**Task prompt:** Render the listing, from its first line through the line containing "Quick Links (77, 1441)", as a JSON list of strings with one string per line and blank lines omitted.

**Dataset content:**
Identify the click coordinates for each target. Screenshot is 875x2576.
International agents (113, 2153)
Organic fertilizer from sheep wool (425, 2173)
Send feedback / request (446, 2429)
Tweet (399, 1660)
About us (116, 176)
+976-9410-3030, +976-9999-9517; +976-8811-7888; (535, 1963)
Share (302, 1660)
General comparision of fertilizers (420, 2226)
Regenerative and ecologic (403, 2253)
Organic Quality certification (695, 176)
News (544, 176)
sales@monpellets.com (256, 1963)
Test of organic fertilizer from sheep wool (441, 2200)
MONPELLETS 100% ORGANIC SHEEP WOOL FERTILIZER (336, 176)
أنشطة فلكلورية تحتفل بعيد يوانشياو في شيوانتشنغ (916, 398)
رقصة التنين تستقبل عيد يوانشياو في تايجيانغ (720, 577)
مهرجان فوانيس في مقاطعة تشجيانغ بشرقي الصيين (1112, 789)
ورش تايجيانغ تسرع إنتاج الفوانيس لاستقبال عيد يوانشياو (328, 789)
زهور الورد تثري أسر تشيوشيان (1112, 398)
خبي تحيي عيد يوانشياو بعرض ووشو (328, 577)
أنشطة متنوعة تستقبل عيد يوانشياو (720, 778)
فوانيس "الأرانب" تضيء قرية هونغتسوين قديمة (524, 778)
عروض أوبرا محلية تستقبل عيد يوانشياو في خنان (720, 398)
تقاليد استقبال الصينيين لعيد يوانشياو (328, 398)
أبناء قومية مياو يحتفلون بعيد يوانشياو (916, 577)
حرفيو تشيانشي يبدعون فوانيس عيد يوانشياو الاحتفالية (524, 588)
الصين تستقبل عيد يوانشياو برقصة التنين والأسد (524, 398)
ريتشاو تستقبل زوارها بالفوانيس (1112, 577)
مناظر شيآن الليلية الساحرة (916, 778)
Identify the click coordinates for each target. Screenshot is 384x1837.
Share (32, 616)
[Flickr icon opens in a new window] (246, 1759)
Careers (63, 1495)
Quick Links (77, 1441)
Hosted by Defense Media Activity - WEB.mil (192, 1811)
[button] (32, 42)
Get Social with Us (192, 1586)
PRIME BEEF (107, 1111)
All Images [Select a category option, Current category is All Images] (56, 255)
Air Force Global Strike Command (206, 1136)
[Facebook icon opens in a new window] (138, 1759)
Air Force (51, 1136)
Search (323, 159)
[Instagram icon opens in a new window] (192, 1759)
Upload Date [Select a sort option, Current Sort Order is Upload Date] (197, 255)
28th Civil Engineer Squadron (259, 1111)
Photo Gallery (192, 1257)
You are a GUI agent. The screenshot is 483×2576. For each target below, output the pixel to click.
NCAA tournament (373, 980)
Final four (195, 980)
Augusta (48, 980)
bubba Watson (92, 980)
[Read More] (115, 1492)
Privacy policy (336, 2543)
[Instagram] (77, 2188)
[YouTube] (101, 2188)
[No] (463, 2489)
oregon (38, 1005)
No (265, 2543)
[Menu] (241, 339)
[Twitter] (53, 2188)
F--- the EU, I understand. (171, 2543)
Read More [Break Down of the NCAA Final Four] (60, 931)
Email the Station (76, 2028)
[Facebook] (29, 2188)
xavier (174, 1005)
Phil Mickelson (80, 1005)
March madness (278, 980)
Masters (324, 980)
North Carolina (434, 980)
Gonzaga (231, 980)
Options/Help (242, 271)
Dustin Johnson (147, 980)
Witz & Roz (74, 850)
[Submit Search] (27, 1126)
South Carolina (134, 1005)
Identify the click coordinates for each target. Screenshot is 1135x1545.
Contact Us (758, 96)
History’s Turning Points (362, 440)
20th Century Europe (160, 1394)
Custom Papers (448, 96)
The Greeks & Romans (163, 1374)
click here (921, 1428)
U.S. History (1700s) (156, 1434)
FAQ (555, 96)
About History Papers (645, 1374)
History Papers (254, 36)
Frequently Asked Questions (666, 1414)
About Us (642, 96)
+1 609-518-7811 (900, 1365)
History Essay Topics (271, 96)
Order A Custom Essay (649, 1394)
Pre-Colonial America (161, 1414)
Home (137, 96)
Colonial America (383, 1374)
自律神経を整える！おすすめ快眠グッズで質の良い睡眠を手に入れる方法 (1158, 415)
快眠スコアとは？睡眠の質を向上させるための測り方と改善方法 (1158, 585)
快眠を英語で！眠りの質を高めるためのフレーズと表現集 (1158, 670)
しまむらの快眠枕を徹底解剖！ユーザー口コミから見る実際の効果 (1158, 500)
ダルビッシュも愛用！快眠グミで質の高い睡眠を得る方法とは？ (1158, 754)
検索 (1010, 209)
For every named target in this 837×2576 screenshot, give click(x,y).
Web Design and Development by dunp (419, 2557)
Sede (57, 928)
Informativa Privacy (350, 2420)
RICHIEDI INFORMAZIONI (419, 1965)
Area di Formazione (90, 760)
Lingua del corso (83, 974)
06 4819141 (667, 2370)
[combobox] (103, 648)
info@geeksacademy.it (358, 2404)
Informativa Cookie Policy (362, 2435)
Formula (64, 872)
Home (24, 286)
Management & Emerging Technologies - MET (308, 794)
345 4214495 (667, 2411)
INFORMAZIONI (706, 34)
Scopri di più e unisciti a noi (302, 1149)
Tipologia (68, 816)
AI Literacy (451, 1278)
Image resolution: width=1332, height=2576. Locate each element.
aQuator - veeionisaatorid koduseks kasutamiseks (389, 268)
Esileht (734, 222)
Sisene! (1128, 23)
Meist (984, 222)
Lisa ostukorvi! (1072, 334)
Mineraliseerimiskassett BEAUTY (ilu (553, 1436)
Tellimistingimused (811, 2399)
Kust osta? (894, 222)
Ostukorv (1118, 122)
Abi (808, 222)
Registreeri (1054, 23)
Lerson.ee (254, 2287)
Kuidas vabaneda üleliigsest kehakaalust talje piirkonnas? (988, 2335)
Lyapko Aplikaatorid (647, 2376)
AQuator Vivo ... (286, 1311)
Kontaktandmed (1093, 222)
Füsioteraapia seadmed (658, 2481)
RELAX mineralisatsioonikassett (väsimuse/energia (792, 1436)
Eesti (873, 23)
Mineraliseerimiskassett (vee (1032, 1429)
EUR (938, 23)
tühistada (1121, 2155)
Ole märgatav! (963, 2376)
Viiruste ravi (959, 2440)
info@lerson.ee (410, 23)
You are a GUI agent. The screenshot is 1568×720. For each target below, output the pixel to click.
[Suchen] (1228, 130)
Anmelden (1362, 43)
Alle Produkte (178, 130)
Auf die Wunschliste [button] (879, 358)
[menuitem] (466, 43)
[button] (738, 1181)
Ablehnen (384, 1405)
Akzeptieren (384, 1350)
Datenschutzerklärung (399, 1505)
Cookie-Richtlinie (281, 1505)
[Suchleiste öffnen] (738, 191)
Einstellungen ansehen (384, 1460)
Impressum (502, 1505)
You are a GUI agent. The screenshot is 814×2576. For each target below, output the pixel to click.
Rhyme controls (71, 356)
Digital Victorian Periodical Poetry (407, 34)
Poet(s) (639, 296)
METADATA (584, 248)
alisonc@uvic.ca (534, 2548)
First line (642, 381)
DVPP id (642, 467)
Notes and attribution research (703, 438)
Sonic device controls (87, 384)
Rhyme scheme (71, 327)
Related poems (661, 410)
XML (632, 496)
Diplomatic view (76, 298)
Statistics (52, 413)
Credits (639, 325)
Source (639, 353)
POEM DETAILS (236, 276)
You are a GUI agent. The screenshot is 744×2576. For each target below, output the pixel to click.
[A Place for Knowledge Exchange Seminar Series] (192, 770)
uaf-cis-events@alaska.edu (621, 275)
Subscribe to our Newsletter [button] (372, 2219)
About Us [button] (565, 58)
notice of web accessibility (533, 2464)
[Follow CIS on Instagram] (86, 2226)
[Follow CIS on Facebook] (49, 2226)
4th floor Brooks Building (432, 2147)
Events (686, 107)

**In response:**
[
  "Identify the click coordinates for each target. Screenshot is 875x2576.",
  "International agents (113, 2153)",
  "Organic fertilizer from sheep wool (425, 2173)",
  "Send feedback / request (446, 2429)",
  "Tweet (399, 1660)",
  "About us (116, 176)",
  "+976-9410-3030, +976-9999-9517; +976-8811-7888; (535, 1963)",
  "Share (302, 1660)",
  "General comparision of fertilizers (420, 2226)",
  "Regenerative and ecologic (403, 2253)",
  "Organic Quality certification (695, 176)",
  "News (544, 176)",
  "sales@monpellets.com (256, 1963)",
  "Test of organic fertilizer from sheep wool (441, 2200)",
  "MONPELLETS 100% ORGANIC SHEEP WOOL FERTILIZER (336, 176)",
  "أنشطة فلكلورية تحتفل بعيد يوانشياو في شيوانتشنغ (916, 398)",
  "رقصة التنين تستقبل عيد يوانشياو في تايجيانغ (720, 577)",
  "مهرجان فوانيس في مقاطعة تشجيانغ بشرقي الصيين (1112, 789)",
  "ورش تايجيانغ تسرع إنتاج الفوانيس لاستقبال عيد يوانشياو (328, 789)",
  "زهور الورد تثري أسر تشيوشيان (1112, 398)",
  "خبي تحيي عيد يوانشياو بعرض ووشو (328, 577)",
  "أنشطة متنوعة تستقبل عيد يوانشياو (720, 778)",
  "فوانيس \"الأرانب\" تضيء قرية هونغتسوين قديمة (524, 778)",
  "عروض أوبرا محلية تستقبل عيد يوانشياو في خنان (720, 398)",
  "تقاليد استقبال الصينيين لعيد يوانشياو (328, 398)",
  "أبناء قومية مياو يحتفلون بعيد يوانشياو (916, 577)",
  "حرفيو تشيانشي يبدعون فوانيس عيد يوانشياو الاحتفالية (524, 588)",
  "الصين تستقبل عيد يوانشياو برقصة التنين والأسد (524, 398)",
  "ريتشاو تستقبل زوارها بالفوانيس (1112, 577)",
  "مناظر شيآن الليلية الساحرة (916, 778)",
  "Identify the click coordinates for each target. Screenshot is 384x1837.",
  "Share (32, 616)",
  "[Flickr icon opens in a new window] (246, 1759)",
  "Careers (63, 1495)",
  "Quick Links (77, 1441)"
]